I thought of my life in London. No way would I be in possession of twenty-five thousand dollars, tax-free back in Jand. I’d be stuck in a dank studio flat in Hammersmith, eating baked beans out of the can and watching reality television, wondering which uniform I should wear to work the next day to my impotent job at the supermarket where I’d have to watch crackhead shoplifters walk away with merchandize and do nothing, and take a succession of intoxicated white women to bed or play ambivalence games with pseudo-Christian Nigerian girls looking for husbands or sperm-donors. I’d phone Lynn once a month and pretend that it hadn’t been six months since I last eyeballed her, and I’d take a series of useless courses at the Open University, telling myself it was improving my chances at self-advancement, but knowing deep inside that I was marking time, waiting for my real life to begin. This was my real life.

Jandon la wa yi. This is London we’re in.

I’d need to print business cards, get whatever passed for a permit in Alcacia and organize some kind of identification. Something flashy and official-looking to impress the receptionists of unwilling demigods.

Thus, lying on the downiest pillows I had ever experienced in my life, did I decide to take the job.

Chapter Nine

I worked all morning, sorting through the data on Pa Busi, everything spread out on Nana’s dining table. I had one pile for what was common, freely available knowledge garnered from newspaper clippings and such; one for restricted access information; and a final pile for conjecture and doodles. Not that I intended to solve anything; I just wanted to be convincing in case anyone inquired about my progress.

The ambient noise was disorienting. Faint buzz of mosquitoes trying to escape the flat after a hard night’s bloodsucking, chickens clucking their hunger, two women arguing over conjugal rights with their shared husband, a few traders melodiously calling out their wares—oyin l’adun osan (honey is the sweetness of these oranges) was a personal favorite. At times when my eyes hurt from reading too much, I would look out of the window to see a barely pubescent girl balancing a tray on her head, one source of the advertisements.

What it looked like was this: Pa Busi, elder statesman of Alcacia, had been acting as peacemaker between warring rebel factions and as a conduit between them and the federal government.

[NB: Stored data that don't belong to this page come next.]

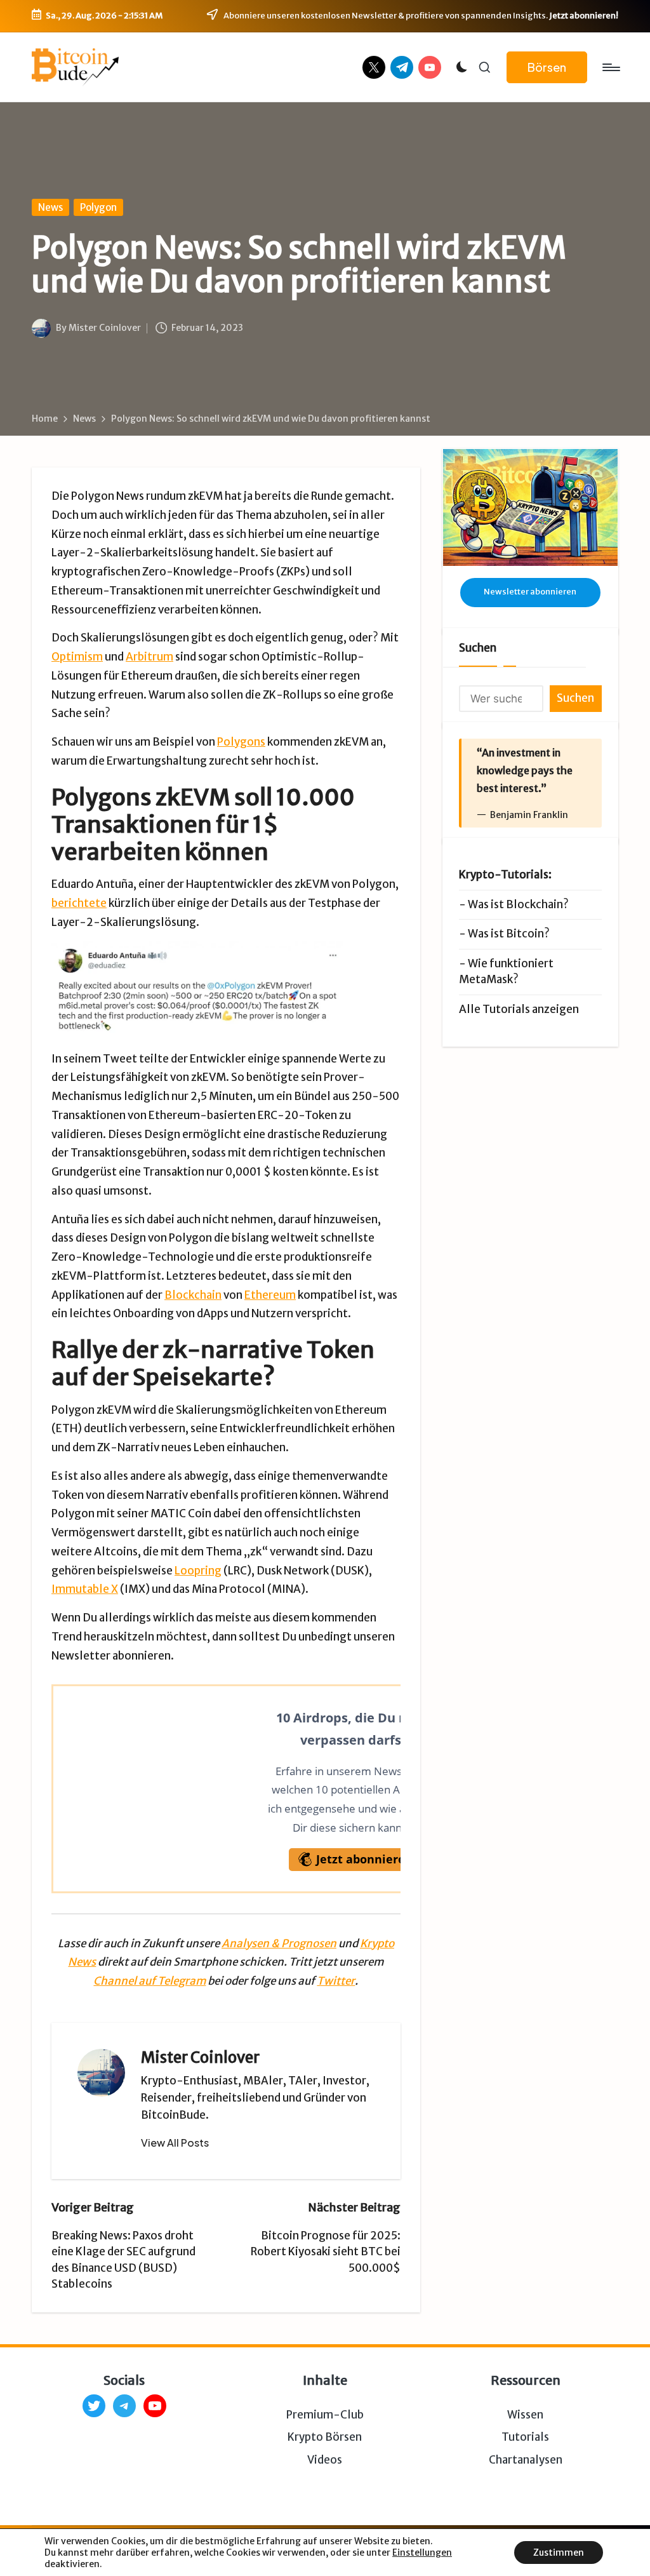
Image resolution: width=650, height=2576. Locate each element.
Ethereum (270, 1295)
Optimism (77, 657)
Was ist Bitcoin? (509, 934)
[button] (547, 67)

It was a last-ditch response before the mercenary-reinforced Alcacian army napalmed both rebel sides into barbequed revolutionary choplets. The two major groups had arisen more or less simultaneously a decade ago at a time of particularly harsh economic hardship. The PCA appealed to the largely Christian populace, emphasizing the essential godlessness of the current regime, but having no qualms about alliances with communist foreign powers for weapons and finance. The Liberation Front laid no claim to such lofty ideals. The original leader (revered, but rumored to be HIV-positive and long-since beheaded by federal troops) cited the Baader-Meinhof Gang as inspiration. The Front seemed dedicated to mayhem. The two worked in parallel as steady thorns in the side of the government for years. All three lived in an unsteady equilibrium since no real damage was done. In fact, the extensive property damage served to keep the government in power, if anything. The defense budget tripled each year.

Then there was an incident that some say State Security engineered. PCA troops killed eleven unarmed LFA soldiers. PCA said the LFA had fired first, and, after killing them, the weapons had been stripped by the PCA for the “war effort”. Which is when the rebels began to fight each other.

More recently, the battles and explosions had become bloodier and more sinister, with forced auto-cannibalism, rape, and the ubiquitous ethnocide. One government official was quoted as saying, “The enemy of my enemy in this case is still my enemy, but by God, do I love it when they cancel each other out like this!”

All things must come to an end, and a public and international outcry led the government to start the INTERN-POL initiative, which was basically a death squad that ran seek-and-destroy missions against both rebel sides. Minor rebel groups based on flawed pseudo-Islamic ideologies were quashed within weeks. Both major factions suffered heavy losses. Blood flowed wilder than the rivers of Babylon.

Enter Pa Busi, coming out of retirement to serve his people one last time. As soon as he declared his intentions, Supreme Commander Craig declared an immediate ceasefire pending the conclusion of talks. The Front stopped all hostilities. They talked. They made progress.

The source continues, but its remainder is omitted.